McFadden v. Owens

150 Ind. 213 | Ind. | 1898

Howard, C. J.

This was an action brought by. appellees against appellants to set aside a sale of real estate; also, to declare a judgment satisfied, and for *214damages. There was a special finding of facts, with conclusions of law, and judgment in favor of appellees.

It is first assigned as error that the court sustained appellees’ motion for leave to amend their complaint. The record shows that ten days from the 13th day of January, 1896, were given appellant within which to prepare and tender his bill of exceptions to the ruling of the court on this motion. The certificate of the judge to the bill as filed shows that the same was not presented to him until the 24th day of January, 1896, being beyond the time given. This bill of exceptions is, therefore, not a part of the record. But appellant says that the ruling complained of was also made a reason in the motion for a new trial, and hence that the time given for filing the general bill of exceptions was applicable to the ruling here complained of. This argument might be good if the general bill of exceptions embraced the motion and the ruling thereon, which it does not; but the argument is not good to show that the special bill itself is in the record. To make this bill a part of the record, it was absolutely necessary that it should have been tendered within the time given.

The second error assigned is that the court overruled appellant’s motion to set aside its conclusions of law on the facts found, and for conclusions and judgment in favor of the appellant. The proper way to have raised the question here intended would have been simply to except to the court’s conclusions of law. But, if the procedure were correct, the motion, in order to save the question for review, should have been brought into the record by bill of exceptions, which was not done.
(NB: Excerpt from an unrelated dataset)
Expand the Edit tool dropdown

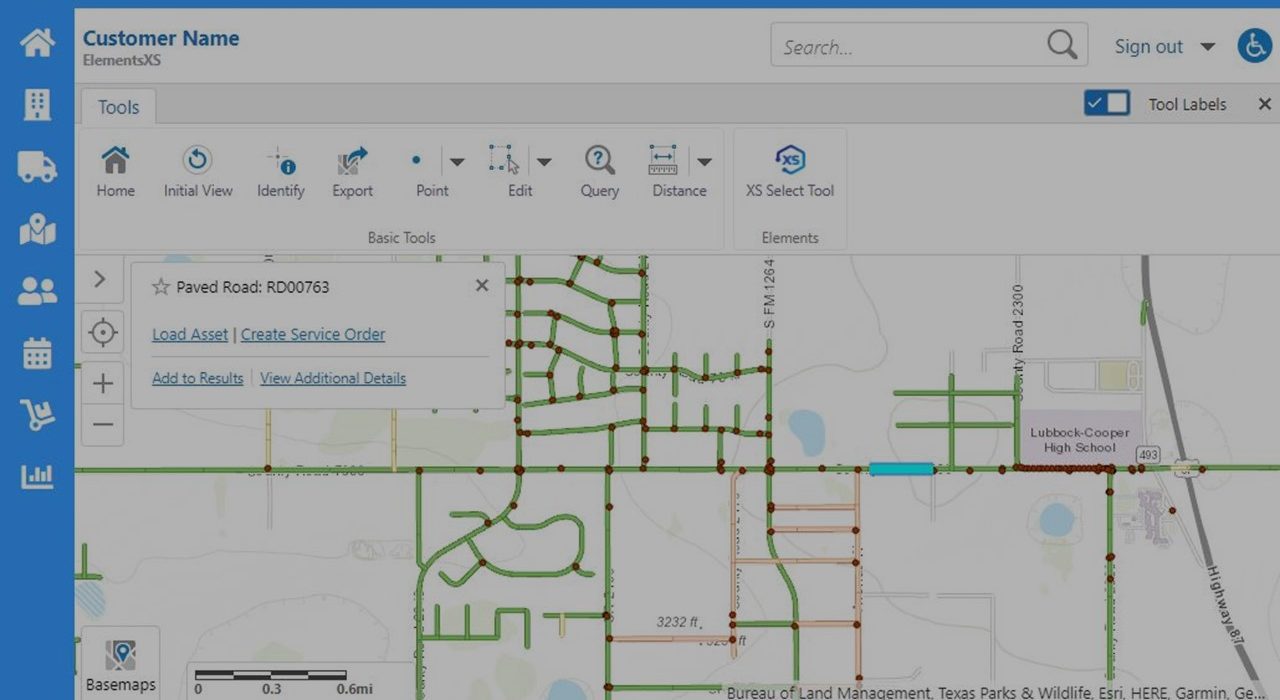coord(545,161)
It is finally assigned as error, that the court overruled appellant’s motion for a new trial. The consid*215eration of this ruling would require an examination of the evidence, which, however, does not seem to be in the record. Sixty days from the 18th day of March, 1896, were given the appellant within.which to prepare and tender his general bill of exceptions containing the evidence. The certificate of the judge shows that the bill was presented to him on the 1st day of May, 1896; and a record entry shows that the longhand manuscript of the evidence was not filed in the clerk’s office until the 15th day of May, 1896. It is shown that on the 25th day of June, 1896, the judge filed in the clerk’s office the bill of exceptions, which then contained the longhand manuscript of the evidence. When this longhand manuscript was incorporated in the bill is not anywhere shown. Counsel for appellant argue that on the day on which the manuscript was filed, or on the next day, which would have been within the sixty days given, the manuscript might have been incorporated in the bill, and the bill, as so completed, might then have been again tendered to the judge. It is true this might have been done, but there is nothing to show that it was done. There must be an affirmative showing that the whole bill was tendered to the judge within the time given. Hamrick v. Loring, 147 Ind. 229; Citizens Street R. R. Co. v. Sutton, 148 Ind. 169. Without the longhand manuscript the bill as presented was incomplete; and if only one part of it was presented within the time fixed no part could be considered. Wysor v. Johnson, 130 Ind. 270. In addition, it is made‘the duty of the clerk, on request, “to certify the said original manuscript of evidence, * * _* instead of a transcript thereof.” Acts 1873, p. 194, section 1476, R. S. 1894 (1410, R. S. 1881). The clerk has; however, certified nothing but “a true and correct transcript of all the proceedings,” etc., wholly *216omitting any reference to the original longhand manuscript. The manuscript of the evidence was, therefore, not certified to this court. It may not be out of place to remark that even if the questions suggested were properly raised by the record, no error would be disclosed. The decree of the court was unquestionably correct. Judgment affirmed.